Großeinsatz

250 Strohballen verbrennen auf Feld an der Weser

Löscharbeiten auch in der Nacht: Stundenlang waren insgesamt rund 150 Feuerwehrleute aus der Umgebung im Löscheinsatz an der Strohmiete. Foto: Meyer, Feuerwehr/nh

Bodenfelde – Auf einem Acker unweit des Weserradweges zwischen Wahmbeck und Bad Karlshafen gerieten am Sonntag rund 250 große Strohrundballen in Brand. Sie waren zu einer fast haushohen Miete aufgeschichtet.Um 18.22 Uhr wurde das Feuer laut Mitteilung der Polizei gemeldet. Die Ackerfläche befindet sich rund anderthalb Kilometer vom Weser-Dorf entfernt. Wodurch das Feuer entstand, ist bisher nicht bekannt.

VON JÜRGEN DUMNITZ

Als die Polizisten eintrafen, habe bereits die gesamte Strohmiete rundherum in Flammen gestanden. Die alarmierten Feuerwehren aus Wahmbeck, Bodenfelde, Bad Karlshafen, Uslar, Lippoldsberg, Nienover und Schönhagen waren stundenlang im Löscheinsatz, dennoch wurde der gesamte Strohvorrat vernichtet. Laut Polizei ist das ein Sachschaden von etwa 10 000 Euro.

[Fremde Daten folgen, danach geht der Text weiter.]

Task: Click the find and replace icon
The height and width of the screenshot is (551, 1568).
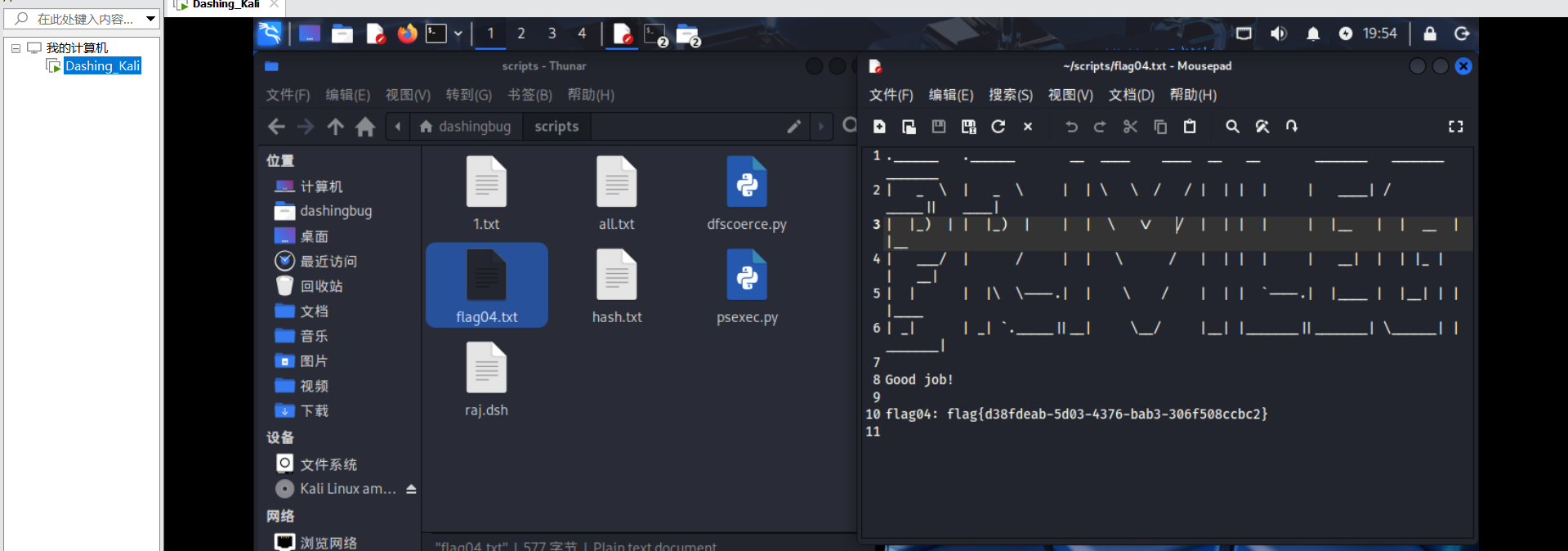Action: [1262, 127]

Die Löscharbeiten und die anschließende Brandwache dauerten die Nacht über und auch am Montag noch fast den ganzen Tag lang an. Immer wieder flackerten Glutnester auf. Die Feuerwehren hatten zwischenzeitlich fünf Löschwasserleitungen mit großen Schläuchen von der Weser her aufgebaut.

Bodenfeldes Gemeindebrandmeister Jens Rölke sagte, dass bis zu 150 Feuerwehrleute unter anderem mit mehreren Löschwasserfahrzeugen im Einsatz waren. Außerdem sorgten Helfer der Schnellen Eingreifgruppe (SEG) des Roten Kreuzes für die Versorgung der Feuerwehrleute und den Helfern des Technischen Hilfswerks.

Am Montagvormittag begannen rund 20 Feuerwehrleute der Bodenfelder Gemeindefeuerwehr und der Pro Fagus-Werksfeuerwehr mit dem Auseinanderziehen des Strohhaufens. Dafür wurden ein Teleskoplader des angeforderten Technischen Hilfswerks eingesetzt, ein von der Firma Pro Fagus bereitgestellter Radlader und auch der betroffene Landwirt setzte einen Trecker mit Frontlader ein.

Wegen der großen Hitze in der Mitte des Strohlagers sei das Auseinanderziehen die einzige Möglichkeit, der Flammen Herr zu werden, sagte Rölke. Sonst würde der Brandhaufen tagelang vor sich hinkokeln.

Die Polizei sucht nach Zeugen, die etwas zur Ursache des Feuers sagen können. Hinweise an das Polizeikommissariat Uslar, Tel. 0 55 71/92 60 00.